What to work on »
Repeat every one of the records below line for line, leaving each character unchanged.

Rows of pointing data
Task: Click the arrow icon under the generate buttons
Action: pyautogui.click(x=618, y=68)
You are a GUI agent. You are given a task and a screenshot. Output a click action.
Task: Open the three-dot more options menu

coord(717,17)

Output »
Task: Click the arrow icon under the generate buttons
Action: pyautogui.click(x=618, y=68)
You are a GUI agent. You are given a task and a screenshot. Output a click action.
Task: Open the three-dot more options menu

coord(717,17)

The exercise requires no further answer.